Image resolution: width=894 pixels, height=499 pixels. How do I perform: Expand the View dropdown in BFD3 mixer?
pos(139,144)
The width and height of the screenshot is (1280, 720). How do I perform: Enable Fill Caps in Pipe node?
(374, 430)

##########

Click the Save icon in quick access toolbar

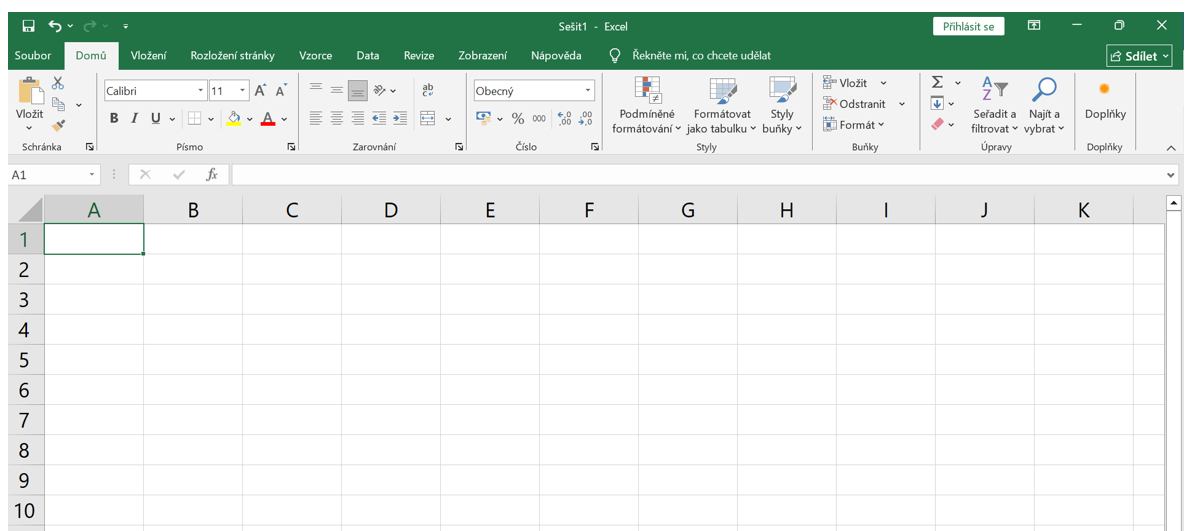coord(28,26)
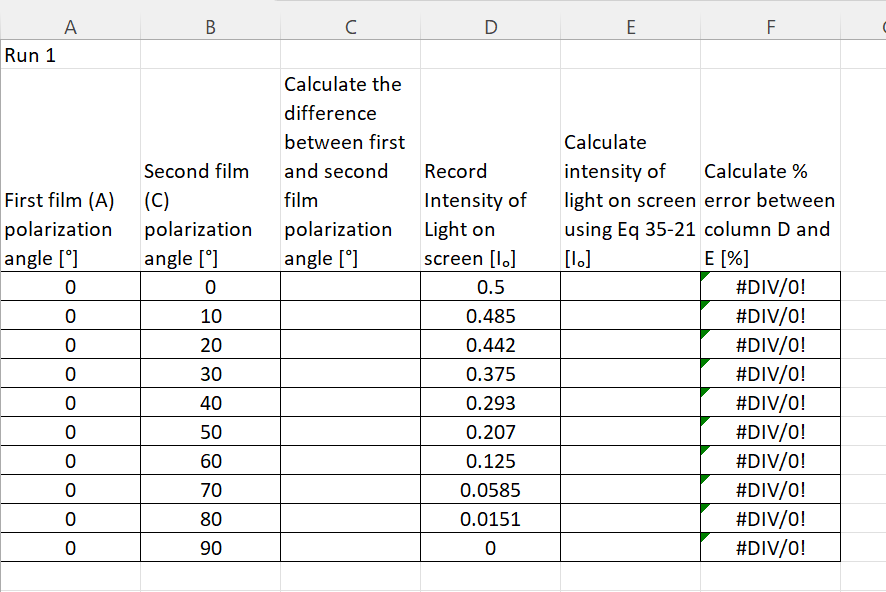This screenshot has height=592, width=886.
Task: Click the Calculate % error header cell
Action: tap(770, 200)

##########

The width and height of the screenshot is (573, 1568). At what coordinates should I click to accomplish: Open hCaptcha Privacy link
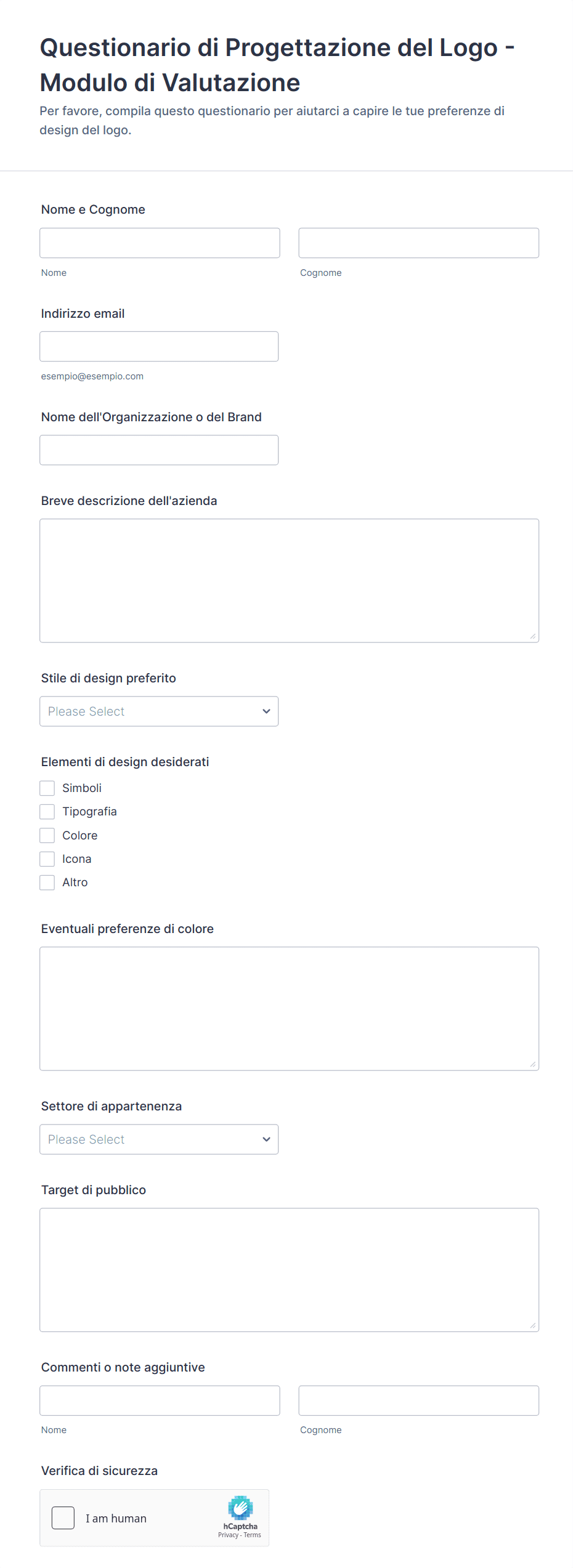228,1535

##########

■ Task instructions: List every line above that contains the string "perform", copying each matching line in full. Letter case counts when matching.

■ Expected answer:
Image resolution: width=894 pixels, height=499 pixels. How do I perform: Expand the View dropdown in BFD3 mixer?
The width and height of the screenshot is (1280, 720). How do I perform: Enable Fill Caps in Pipe node?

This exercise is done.